Ruggero Bonghi

From Wikipedia, the free encyclopedia
Jump to navigation Jump to search
Ruggero Bonghi, ca. 1875
Bronze statue of Bonghi (1900), at Corso Umberto I and Via Porto di Massa, in front of San Pietro Martire, Naples

Ruggero Bonghi (20 March 1826 – 22 October 1895) was an Italian scholar, writer and politician.

Ruggero Bonghi was born in Naples and after being widowed his mother remarried in 1840 to Saverio Baldacchini, a major influence on Bonghi. Exiled from his native city in consequence of the movement of 1848, he took refuge in Tuscany, whence he was compelled to flee to Turin on account of a pungent article against the Bourbons. At Turin he resumed his philosophic studies and his translation of Plato, but in 1858 refused a professorship of Greek at Pavia, under the Austrian government, only to accept it in 1859 from the Italian government after the liberation of Lombardy.

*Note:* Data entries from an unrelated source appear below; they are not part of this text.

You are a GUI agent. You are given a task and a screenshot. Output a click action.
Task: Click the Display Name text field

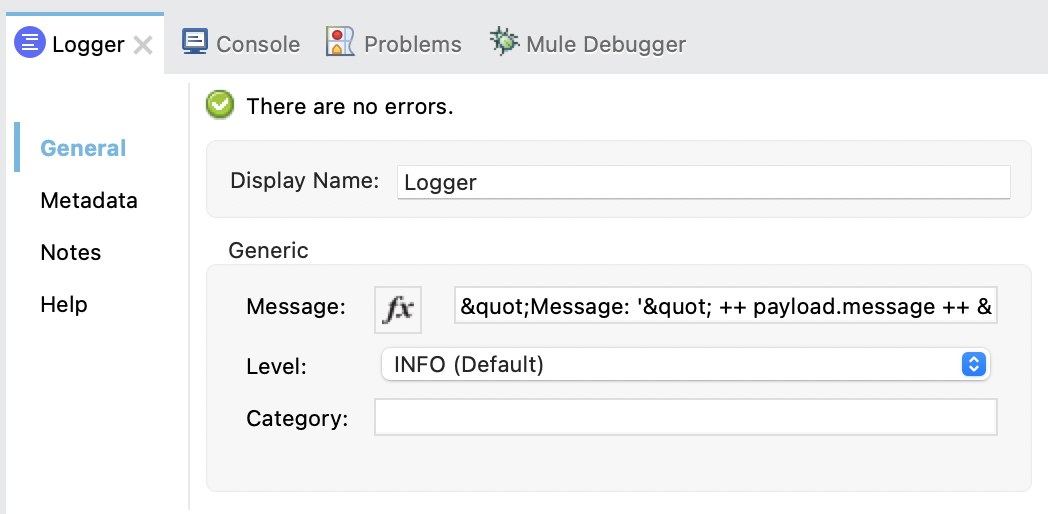[x=703, y=182]
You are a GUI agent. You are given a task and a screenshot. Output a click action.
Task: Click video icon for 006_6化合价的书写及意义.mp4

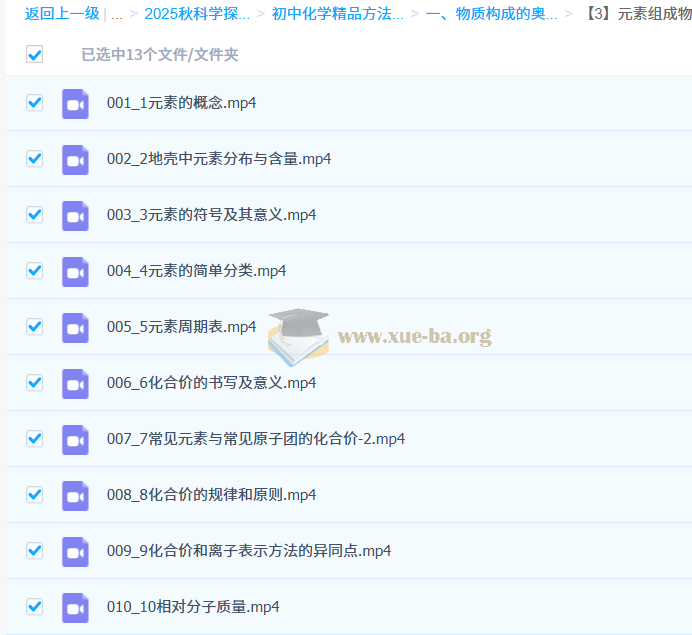75,383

In 1860, with the Cavour party, he opposed the work of Giuseppe Garibaldi, Francesco Crispi and Agostino Bertani at Naples. He became secretary of Luigi Carlo Farini, during the latter's lieutenancy, but in 1865 assumed contemporaneously the editorship of the Perseveranza of Milan and the chair of Latin literature at Florence. Elected deputy in 1860 he became celebrated by the biting wit of his speeches, while, as journalist, the acrimony of his polemical writings made him a redoubtable adversary. Though an ardent supporter of the historic right, and, as such, entrusted by the Lanza cabinet with the defence of the Law of Guarantees in 1870; his caustic tongue did not spare friend nor foe.

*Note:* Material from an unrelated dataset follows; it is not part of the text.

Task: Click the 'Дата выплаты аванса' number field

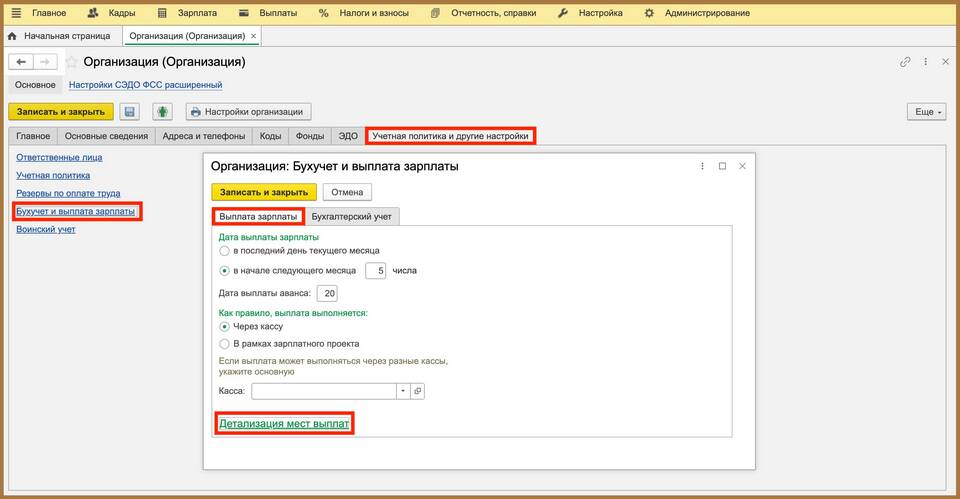Action: tap(327, 293)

Appointed minister for public instruction in 1873, he feverishly reformed the Italian educational system, suppressed the privileges of the University of Naples, founded the Vittorio Emanuele library in Rome, and prevented the establishment of a Catholic university in the capital. Upon the fall of the Right from power, in 1876 he joined the opposition, and, with characteristic vivacity, protracted during two months the debate on Baccellis University Reform Bill, single-handedly securing its rejection. A bitter critic of King Humbert, both in the Perseveranza and in the Nuova Antologia, he was, in 1893, excluded from court, only securing readmission shortly before his death.

In foreign policy a Francophile, he opposed the Triple Alliance, and took considerable part in the organization of the inter-parliamentary peace conference.